Below is some data. Retype exactly the lines starting at the one with "Instruction: Click the search magnifier icon" and ending at the one with "Task: Click empty".
START GIVEN RECORDS
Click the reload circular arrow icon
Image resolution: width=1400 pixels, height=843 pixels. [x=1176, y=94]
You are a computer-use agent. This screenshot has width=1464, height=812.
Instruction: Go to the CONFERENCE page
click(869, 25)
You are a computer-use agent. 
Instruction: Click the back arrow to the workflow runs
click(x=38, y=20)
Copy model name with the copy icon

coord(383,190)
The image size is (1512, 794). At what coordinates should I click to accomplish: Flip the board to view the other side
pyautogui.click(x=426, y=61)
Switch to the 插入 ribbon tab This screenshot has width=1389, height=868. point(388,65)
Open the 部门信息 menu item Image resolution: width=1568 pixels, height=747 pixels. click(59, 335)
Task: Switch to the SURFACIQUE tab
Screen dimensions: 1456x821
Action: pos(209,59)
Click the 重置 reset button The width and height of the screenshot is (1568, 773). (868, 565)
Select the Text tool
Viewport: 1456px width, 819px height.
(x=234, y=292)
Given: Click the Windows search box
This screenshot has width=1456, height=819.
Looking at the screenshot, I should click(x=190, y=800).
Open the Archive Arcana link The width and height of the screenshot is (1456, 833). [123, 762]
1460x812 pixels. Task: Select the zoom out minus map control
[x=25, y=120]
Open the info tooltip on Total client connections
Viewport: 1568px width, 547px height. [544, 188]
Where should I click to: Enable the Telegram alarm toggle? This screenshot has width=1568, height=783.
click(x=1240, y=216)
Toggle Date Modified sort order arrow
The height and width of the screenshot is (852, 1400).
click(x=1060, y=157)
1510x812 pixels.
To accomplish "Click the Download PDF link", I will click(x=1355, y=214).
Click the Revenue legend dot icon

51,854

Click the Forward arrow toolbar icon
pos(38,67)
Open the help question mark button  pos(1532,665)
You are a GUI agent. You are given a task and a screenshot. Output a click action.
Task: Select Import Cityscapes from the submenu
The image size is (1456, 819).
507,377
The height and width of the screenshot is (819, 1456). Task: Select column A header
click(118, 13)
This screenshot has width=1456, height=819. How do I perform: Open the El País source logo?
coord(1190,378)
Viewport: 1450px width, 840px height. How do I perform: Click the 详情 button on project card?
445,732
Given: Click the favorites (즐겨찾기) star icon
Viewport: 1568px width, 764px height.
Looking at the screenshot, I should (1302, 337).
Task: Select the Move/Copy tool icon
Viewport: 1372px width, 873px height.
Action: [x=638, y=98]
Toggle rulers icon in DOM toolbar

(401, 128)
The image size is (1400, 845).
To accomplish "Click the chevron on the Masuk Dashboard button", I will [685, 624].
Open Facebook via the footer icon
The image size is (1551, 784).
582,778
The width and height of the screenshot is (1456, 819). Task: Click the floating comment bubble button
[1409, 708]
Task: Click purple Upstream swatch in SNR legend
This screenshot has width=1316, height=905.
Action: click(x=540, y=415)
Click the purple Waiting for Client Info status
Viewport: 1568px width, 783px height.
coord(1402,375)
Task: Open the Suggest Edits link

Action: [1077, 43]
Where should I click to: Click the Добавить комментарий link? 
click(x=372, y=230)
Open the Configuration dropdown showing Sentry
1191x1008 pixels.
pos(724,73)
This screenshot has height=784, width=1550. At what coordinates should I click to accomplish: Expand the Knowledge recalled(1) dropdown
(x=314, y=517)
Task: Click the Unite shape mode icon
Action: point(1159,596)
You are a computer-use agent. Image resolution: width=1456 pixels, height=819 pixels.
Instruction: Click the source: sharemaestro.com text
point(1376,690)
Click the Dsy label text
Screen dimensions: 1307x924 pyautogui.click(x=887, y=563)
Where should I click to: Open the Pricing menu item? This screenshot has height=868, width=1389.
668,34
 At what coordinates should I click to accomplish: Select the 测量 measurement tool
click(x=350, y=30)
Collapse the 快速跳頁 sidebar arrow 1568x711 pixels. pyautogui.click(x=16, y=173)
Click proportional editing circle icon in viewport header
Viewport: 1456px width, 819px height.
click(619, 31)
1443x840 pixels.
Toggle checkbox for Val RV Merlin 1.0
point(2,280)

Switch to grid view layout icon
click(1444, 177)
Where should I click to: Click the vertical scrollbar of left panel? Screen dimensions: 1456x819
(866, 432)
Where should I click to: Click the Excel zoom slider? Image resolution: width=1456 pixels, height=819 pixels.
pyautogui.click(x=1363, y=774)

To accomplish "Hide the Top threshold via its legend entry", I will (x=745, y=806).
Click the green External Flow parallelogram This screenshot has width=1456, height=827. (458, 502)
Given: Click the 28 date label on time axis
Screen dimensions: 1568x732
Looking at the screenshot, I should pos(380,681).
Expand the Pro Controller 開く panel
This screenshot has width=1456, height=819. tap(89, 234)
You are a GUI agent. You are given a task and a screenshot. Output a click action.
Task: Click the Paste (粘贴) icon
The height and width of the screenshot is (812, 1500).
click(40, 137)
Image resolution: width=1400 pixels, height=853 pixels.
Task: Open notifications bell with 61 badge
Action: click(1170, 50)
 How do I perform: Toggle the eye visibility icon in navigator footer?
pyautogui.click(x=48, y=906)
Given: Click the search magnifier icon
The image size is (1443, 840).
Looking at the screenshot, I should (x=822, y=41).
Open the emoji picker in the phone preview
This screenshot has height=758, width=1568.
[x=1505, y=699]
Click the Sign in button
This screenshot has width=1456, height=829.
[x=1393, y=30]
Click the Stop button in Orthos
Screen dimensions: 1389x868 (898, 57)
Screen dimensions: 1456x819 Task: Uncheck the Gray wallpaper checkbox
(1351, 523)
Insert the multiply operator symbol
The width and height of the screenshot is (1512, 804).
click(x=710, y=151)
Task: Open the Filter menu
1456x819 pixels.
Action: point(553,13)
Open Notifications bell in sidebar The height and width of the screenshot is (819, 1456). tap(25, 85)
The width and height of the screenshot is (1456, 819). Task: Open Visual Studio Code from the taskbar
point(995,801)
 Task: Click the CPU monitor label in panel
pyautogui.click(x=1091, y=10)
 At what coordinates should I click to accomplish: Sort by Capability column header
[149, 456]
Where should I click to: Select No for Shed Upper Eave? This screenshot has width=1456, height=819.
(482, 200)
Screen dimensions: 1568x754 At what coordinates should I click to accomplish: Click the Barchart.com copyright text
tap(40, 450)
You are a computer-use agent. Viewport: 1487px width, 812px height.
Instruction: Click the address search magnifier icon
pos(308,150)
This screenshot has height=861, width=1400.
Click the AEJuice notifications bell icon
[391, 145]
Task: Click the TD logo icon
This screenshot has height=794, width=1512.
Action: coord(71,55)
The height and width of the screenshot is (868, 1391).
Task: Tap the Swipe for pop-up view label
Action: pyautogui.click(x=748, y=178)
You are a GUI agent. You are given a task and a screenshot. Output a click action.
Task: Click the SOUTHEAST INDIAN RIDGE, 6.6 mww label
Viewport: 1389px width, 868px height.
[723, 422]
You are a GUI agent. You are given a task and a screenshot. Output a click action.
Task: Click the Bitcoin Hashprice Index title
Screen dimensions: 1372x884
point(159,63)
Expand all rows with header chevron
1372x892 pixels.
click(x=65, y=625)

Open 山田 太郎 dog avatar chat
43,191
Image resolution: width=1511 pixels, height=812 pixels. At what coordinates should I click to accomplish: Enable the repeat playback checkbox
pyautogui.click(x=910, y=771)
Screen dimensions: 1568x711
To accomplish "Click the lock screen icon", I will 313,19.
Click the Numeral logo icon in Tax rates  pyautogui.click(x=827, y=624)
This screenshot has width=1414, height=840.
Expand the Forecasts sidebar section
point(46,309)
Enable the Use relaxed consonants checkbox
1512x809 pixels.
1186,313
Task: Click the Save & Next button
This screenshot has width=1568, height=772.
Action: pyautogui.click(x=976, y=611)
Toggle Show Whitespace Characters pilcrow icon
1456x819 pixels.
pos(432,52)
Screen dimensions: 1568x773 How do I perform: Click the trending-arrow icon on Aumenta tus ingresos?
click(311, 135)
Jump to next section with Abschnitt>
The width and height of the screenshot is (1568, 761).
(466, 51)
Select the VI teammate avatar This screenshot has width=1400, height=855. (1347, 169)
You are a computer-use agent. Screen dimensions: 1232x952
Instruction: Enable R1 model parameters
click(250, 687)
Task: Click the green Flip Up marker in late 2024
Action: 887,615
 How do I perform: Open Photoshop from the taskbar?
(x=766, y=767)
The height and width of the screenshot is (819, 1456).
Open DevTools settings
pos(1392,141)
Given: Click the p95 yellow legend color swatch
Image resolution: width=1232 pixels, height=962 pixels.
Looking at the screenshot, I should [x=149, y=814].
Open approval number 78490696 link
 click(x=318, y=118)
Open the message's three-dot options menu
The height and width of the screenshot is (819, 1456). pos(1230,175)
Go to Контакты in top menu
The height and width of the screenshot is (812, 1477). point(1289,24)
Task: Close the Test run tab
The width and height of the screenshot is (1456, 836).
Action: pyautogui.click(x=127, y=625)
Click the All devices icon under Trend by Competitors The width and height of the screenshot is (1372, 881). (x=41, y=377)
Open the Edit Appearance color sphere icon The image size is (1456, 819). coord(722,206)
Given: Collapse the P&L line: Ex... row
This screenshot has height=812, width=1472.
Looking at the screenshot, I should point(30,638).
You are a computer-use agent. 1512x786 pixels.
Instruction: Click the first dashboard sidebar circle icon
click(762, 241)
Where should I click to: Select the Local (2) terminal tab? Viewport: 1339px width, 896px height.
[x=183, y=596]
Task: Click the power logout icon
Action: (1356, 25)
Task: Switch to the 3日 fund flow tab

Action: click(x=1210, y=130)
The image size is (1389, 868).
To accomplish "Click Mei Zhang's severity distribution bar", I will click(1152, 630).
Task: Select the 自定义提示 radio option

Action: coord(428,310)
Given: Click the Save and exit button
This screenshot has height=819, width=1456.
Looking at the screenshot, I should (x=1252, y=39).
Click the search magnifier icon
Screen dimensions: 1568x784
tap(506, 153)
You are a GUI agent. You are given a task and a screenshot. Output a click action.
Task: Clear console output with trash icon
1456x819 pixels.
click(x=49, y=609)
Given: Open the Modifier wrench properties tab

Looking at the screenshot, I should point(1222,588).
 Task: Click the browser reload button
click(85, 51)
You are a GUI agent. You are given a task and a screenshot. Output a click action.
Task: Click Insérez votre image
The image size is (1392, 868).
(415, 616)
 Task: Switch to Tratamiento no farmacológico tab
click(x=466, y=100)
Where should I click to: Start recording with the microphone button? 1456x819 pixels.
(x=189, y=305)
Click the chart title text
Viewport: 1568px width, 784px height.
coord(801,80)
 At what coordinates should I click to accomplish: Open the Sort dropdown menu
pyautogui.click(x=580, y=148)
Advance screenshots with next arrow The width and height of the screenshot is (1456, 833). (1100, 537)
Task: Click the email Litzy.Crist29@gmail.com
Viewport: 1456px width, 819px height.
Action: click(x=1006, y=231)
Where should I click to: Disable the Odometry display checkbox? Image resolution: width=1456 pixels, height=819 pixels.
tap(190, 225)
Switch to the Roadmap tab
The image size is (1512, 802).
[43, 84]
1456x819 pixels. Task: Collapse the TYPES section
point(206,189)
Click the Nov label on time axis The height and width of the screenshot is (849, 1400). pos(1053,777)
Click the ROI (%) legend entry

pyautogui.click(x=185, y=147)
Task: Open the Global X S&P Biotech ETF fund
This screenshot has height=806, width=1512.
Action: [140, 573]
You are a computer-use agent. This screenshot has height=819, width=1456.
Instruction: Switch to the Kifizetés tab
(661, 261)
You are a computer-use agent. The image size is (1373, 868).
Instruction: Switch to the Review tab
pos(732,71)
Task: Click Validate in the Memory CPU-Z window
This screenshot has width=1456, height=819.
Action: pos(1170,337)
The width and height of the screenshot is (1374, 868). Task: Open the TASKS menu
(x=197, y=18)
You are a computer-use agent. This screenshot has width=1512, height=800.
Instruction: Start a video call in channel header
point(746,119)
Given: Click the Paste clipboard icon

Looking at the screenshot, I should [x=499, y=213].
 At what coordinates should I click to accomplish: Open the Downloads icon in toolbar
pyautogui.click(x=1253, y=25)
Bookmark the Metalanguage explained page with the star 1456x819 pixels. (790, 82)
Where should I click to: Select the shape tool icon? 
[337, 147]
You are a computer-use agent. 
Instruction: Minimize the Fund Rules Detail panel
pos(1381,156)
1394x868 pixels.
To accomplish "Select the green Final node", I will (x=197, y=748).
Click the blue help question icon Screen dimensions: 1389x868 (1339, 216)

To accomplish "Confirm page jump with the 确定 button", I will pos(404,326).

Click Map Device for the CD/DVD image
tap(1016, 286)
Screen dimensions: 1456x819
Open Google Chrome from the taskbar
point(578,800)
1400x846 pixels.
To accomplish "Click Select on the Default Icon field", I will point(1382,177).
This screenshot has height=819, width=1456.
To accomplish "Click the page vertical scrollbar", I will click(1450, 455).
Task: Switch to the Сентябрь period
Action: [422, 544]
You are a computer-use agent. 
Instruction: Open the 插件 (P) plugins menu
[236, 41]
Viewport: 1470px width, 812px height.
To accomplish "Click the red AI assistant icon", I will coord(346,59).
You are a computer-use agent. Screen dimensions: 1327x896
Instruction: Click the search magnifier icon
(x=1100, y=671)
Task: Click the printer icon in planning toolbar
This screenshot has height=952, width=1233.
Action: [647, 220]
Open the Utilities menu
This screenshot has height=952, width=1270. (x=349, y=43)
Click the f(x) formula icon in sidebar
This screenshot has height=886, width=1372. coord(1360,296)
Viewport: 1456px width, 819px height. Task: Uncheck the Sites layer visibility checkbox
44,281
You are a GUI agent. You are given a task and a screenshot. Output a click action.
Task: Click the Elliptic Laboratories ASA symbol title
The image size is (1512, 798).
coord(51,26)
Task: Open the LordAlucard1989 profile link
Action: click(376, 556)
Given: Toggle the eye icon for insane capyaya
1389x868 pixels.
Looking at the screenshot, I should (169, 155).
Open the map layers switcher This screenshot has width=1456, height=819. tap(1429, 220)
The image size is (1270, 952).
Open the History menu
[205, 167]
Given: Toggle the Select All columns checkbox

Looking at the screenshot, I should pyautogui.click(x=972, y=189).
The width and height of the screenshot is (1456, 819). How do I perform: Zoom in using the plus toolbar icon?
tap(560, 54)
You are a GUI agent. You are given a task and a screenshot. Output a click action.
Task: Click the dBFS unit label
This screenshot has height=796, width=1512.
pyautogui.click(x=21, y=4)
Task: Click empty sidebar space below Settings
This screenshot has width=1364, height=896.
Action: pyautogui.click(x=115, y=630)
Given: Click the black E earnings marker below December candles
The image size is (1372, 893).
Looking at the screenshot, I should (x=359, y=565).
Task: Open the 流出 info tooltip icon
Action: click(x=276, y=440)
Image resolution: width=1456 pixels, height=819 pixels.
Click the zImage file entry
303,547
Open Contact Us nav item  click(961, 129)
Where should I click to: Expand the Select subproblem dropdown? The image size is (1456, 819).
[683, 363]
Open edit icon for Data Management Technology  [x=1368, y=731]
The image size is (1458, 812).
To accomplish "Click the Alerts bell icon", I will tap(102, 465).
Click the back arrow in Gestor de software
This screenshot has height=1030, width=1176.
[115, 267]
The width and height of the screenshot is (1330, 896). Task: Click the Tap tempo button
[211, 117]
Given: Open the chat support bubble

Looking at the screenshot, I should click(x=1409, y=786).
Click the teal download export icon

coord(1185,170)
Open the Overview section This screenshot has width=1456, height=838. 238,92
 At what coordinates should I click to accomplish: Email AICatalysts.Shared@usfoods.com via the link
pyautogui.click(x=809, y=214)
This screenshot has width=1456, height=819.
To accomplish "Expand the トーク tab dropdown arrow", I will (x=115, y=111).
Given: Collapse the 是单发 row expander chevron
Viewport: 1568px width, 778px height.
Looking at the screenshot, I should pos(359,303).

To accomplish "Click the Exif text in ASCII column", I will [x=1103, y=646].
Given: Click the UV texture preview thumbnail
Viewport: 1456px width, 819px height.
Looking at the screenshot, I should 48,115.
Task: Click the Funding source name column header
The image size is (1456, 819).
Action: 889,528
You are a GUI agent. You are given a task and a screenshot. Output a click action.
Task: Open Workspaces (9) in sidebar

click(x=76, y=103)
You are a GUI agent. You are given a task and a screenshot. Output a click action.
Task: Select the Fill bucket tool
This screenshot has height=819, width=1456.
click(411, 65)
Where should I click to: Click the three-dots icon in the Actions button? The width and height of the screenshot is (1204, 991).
END GIVEN RECORDS
OUTPUT OF THE TASK ->
Instruction: Click the search magnifier icon
(x=1100, y=671)
Task: Click the printer icon in planning toolbar
This screenshot has height=952, width=1233.
Action: [647, 220]
Open the Utilities menu
This screenshot has height=952, width=1270. (x=349, y=43)
Click the f(x) formula icon in sidebar
This screenshot has height=886, width=1372. coord(1360,296)
Viewport: 1456px width, 819px height. Task: Uncheck the Sites layer visibility checkbox
44,281
You are a GUI agent. You are given a task and a screenshot. Output a click action.
Task: Click the Elliptic Laboratories ASA symbol title
The image size is (1512, 798).
coord(51,26)
Task: Open the LordAlucard1989 profile link
Action: click(376, 556)
Given: Toggle the eye icon for insane capyaya
1389x868 pixels.
Looking at the screenshot, I should (169, 155).
Open the map layers switcher This screenshot has width=1456, height=819. tap(1429, 220)
The image size is (1270, 952).
Open the History menu
[205, 167]
Given: Toggle the Select All columns checkbox

Looking at the screenshot, I should pyautogui.click(x=972, y=189).
The width and height of the screenshot is (1456, 819). How do I perform: Zoom in using the plus toolbar icon?
tap(560, 54)
You are a GUI agent. You are given a task and a screenshot. Output a click action.
Task: Click the dBFS unit label
This screenshot has height=796, width=1512.
pyautogui.click(x=21, y=4)
Task: Click empty sidebar space below Settings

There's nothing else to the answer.